Ran it on different batteries and eliminated all the other variables we could think of external to the radio and had the same results. So we removed it and gave it to the marine electronics shop we use to troubleshoot and fix it. He ran it for hours and it worked fine. Finally he left it on overnight and when he came in the next morning, it had frozen. No clue as to why. So he sent it to Icom (they have a factory service center in this area). They ran it for a week, froze it, heated it, shook it, and could not get it to fail. So they sent it back and we re-installed it. Worked fine for a month or so and then one day it froze again. Turned it of and back on and it worked fine and continued to do so for the next couple of cruises.

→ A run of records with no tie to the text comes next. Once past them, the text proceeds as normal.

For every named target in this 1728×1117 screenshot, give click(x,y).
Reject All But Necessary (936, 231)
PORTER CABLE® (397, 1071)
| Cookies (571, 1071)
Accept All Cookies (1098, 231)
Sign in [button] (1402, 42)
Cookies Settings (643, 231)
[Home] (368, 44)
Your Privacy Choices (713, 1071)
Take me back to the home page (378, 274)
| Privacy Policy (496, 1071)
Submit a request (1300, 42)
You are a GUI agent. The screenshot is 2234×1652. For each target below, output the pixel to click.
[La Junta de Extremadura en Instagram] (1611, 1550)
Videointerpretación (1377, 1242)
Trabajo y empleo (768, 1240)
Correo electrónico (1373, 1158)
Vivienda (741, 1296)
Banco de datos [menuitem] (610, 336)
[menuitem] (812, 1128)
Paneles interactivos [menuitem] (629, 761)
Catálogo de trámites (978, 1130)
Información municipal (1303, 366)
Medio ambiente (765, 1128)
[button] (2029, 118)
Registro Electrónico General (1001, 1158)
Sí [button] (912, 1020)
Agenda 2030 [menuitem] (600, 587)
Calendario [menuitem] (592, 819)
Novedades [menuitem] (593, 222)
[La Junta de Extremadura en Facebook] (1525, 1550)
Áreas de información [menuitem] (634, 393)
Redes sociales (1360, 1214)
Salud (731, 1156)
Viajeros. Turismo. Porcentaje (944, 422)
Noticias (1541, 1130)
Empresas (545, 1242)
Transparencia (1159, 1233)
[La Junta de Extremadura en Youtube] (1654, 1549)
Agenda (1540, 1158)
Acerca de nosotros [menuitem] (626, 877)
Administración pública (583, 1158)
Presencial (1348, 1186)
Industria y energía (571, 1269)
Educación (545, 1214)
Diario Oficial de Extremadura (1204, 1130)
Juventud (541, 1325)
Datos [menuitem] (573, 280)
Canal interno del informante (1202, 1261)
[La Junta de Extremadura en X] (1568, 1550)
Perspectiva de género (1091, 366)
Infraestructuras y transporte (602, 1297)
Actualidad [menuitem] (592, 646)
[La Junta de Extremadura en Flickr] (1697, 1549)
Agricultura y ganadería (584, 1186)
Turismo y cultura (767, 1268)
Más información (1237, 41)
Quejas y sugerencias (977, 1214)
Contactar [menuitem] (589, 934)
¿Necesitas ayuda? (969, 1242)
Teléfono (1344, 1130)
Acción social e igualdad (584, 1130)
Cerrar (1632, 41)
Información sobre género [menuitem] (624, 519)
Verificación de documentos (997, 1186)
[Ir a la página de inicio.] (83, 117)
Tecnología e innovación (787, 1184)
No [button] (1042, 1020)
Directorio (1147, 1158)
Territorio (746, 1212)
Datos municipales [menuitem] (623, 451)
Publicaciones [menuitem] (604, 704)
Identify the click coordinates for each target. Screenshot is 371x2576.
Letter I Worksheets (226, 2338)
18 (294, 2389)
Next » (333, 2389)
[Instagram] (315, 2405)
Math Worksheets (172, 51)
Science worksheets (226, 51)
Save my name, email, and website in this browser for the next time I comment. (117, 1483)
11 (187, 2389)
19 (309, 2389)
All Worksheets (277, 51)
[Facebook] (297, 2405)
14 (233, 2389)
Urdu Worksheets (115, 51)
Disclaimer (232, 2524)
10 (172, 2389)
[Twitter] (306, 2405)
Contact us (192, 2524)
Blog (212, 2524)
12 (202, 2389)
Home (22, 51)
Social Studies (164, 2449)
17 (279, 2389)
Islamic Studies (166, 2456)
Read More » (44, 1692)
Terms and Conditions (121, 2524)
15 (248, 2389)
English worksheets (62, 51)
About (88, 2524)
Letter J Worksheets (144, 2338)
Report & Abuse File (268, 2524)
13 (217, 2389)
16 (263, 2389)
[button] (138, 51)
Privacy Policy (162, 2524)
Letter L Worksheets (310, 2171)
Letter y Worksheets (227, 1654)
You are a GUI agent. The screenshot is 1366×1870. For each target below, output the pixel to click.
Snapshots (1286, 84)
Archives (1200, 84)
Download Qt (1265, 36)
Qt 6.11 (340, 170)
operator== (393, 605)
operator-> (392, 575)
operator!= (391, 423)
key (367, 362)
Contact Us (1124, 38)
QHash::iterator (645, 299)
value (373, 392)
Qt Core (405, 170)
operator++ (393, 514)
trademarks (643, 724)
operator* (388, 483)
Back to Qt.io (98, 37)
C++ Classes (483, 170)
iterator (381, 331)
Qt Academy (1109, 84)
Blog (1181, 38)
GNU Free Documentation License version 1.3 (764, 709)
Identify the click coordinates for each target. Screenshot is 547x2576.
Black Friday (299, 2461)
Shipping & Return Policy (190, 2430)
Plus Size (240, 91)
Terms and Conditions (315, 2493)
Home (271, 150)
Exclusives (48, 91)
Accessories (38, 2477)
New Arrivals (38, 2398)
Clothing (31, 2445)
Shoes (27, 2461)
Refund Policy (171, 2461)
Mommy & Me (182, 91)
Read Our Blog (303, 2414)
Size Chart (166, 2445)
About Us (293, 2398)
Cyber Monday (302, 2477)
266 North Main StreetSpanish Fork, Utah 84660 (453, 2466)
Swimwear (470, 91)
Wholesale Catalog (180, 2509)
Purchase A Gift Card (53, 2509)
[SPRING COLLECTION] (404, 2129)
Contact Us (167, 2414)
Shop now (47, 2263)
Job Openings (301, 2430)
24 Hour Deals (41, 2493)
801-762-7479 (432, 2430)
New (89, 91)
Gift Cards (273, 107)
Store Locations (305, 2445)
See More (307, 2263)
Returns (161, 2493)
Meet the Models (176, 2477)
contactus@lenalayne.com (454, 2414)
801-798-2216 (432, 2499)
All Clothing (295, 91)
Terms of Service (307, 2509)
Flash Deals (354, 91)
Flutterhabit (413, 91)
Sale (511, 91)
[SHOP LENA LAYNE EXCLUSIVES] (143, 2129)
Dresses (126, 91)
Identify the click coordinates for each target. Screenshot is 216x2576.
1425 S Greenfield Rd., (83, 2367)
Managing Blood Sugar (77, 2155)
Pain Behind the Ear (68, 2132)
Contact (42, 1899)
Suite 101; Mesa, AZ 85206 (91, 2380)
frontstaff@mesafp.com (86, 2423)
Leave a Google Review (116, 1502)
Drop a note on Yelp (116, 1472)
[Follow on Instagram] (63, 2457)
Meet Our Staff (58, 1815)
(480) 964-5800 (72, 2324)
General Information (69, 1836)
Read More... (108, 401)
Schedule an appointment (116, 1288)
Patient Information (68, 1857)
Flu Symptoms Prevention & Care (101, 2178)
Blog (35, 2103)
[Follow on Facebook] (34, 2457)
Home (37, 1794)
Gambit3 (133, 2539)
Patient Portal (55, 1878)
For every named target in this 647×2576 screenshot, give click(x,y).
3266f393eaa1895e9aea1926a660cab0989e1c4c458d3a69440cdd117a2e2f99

But the fact that the problem, whatever it was, was still there convinced me that we could no longer trust the unit. So we replaced it with a new Icom 504 which uses the same case so fits the same cutout, uses the same mount, etc.
The point being that if a piece of electronics develops a problem, even a mysterious, very intermittent one, and there does not seem to be any obvious fix, even if the unit starts working "reliably" again on its own, the chances are the problem is still lurking inside and will eventually happen again. Usually when you most need the unit.